DURHAM, N.C. (WTVD) -- Duke University announced that it would be renaming its iconic west campus building in honor of one of the university's first Black undergraduates.

The Sociology-Psychology Building on West Campus will now be known as the Reuben-Cooke building after Wilhelmina Reuben-Cooke.

The Board of Trustees voted unanimously Saturday to proceed with the new name.

Reuben-Cooke came to Duke in 1963 as one of the "First Five" Black undergraduates, entering classrooms that previously had been closed to Black students.

President Vincent Price announced the naming of the Wilhelmina Reuben-Cooke Building in a statement sent to the university community.

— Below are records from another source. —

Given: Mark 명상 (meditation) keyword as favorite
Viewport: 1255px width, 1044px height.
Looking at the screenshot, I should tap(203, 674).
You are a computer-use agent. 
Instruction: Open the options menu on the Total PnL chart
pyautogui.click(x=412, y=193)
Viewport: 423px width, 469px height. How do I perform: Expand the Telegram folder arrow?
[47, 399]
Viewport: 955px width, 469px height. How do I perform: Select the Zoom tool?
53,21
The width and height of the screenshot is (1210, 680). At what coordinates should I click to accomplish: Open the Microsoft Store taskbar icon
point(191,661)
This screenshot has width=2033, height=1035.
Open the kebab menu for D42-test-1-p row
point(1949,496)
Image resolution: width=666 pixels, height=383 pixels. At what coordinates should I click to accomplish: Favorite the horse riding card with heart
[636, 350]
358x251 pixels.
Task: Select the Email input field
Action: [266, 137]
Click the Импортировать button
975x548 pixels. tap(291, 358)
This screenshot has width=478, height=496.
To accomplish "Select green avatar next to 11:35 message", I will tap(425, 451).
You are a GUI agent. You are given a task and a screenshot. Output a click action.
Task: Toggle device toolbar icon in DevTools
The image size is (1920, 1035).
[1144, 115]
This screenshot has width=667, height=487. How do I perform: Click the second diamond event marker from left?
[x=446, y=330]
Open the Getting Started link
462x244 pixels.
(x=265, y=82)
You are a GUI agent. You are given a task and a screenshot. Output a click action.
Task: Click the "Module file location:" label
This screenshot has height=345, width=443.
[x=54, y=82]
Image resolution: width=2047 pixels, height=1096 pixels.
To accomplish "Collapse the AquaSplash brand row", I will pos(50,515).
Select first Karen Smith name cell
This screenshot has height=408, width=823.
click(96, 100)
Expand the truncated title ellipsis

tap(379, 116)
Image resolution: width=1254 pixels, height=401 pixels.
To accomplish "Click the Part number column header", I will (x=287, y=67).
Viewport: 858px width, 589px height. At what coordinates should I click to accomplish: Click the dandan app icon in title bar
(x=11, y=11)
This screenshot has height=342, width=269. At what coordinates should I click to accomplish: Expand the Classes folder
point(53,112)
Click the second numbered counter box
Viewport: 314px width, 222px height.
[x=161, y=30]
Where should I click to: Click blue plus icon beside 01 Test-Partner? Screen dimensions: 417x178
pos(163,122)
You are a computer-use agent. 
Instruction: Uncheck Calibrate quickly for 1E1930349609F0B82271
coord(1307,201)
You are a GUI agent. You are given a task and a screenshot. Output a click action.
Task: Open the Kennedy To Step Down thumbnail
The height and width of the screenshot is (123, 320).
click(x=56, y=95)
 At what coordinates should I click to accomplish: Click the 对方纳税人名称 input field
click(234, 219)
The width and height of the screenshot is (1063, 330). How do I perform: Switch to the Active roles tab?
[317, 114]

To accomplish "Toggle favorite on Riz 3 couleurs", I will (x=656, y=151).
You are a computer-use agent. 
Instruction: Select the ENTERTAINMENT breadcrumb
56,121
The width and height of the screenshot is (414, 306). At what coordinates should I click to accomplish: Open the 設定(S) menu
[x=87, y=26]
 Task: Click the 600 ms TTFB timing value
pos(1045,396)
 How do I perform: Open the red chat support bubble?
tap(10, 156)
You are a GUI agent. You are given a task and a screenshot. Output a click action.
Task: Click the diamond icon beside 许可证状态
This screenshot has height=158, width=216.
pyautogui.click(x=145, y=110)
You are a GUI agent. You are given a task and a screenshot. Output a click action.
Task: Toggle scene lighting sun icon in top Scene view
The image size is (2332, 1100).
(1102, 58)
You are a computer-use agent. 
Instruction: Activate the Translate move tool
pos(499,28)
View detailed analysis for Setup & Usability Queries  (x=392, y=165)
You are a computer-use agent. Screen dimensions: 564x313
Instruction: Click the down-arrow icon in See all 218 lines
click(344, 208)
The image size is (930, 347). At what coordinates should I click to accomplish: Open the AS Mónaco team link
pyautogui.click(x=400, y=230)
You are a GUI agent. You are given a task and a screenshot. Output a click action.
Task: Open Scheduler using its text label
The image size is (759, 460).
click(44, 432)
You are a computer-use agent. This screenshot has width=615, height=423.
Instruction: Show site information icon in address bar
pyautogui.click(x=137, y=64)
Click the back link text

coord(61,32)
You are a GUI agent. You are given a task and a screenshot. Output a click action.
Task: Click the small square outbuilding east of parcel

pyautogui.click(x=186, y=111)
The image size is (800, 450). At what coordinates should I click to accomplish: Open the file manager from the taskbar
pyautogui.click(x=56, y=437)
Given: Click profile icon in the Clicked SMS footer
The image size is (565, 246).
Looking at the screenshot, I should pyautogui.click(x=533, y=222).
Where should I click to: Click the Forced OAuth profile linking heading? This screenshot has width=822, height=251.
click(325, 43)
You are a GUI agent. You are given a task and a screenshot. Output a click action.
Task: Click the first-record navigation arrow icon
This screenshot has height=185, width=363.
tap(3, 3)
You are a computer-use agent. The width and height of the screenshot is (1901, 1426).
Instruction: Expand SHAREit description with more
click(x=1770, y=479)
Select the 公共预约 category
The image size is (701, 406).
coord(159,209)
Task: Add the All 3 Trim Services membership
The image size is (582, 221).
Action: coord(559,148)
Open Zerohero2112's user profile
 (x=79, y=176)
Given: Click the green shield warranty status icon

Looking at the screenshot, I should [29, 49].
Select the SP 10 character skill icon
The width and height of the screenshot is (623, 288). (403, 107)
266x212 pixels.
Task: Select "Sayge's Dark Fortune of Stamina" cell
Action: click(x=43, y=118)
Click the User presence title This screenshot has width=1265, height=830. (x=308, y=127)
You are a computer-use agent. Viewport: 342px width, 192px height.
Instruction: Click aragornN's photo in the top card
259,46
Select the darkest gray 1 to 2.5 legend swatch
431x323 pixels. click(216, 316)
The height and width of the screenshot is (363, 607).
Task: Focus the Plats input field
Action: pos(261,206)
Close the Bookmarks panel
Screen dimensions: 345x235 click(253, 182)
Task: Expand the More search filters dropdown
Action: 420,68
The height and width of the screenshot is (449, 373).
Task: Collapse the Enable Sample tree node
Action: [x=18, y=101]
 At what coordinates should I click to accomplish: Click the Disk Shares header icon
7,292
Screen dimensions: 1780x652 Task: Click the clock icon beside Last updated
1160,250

"From this day forward, anyone who passes through its doors will carry on her legacy of accomplishment, engagement and lasting impact," President Price wrote.

Reuben-Cooke -- who died in 2019 -- is the first Black woman to have a campus building named for her.

The John Hope Franklin Center, which is home to a variety of international and interdisciplinary academic programs, was previously named after the Duke historian.

Abele Quad, which was dedicated in 2016, was named for Julian Abele, the African-American architect who designed West Campus.

After graduating in 1967, Reuben-Cooke was named a Woodrow Wilson Scholar. During her time at Duke, she was active in the civil rights movement, including protesting in Durham and Chapel Hill and signing an open letter against the membership of key Duke administrators and faculty members at the then all-white Hope Valley Country Club.

She graduated from the University of Michigan Law School in 1973 and went on to have a distinguished career as an attorney.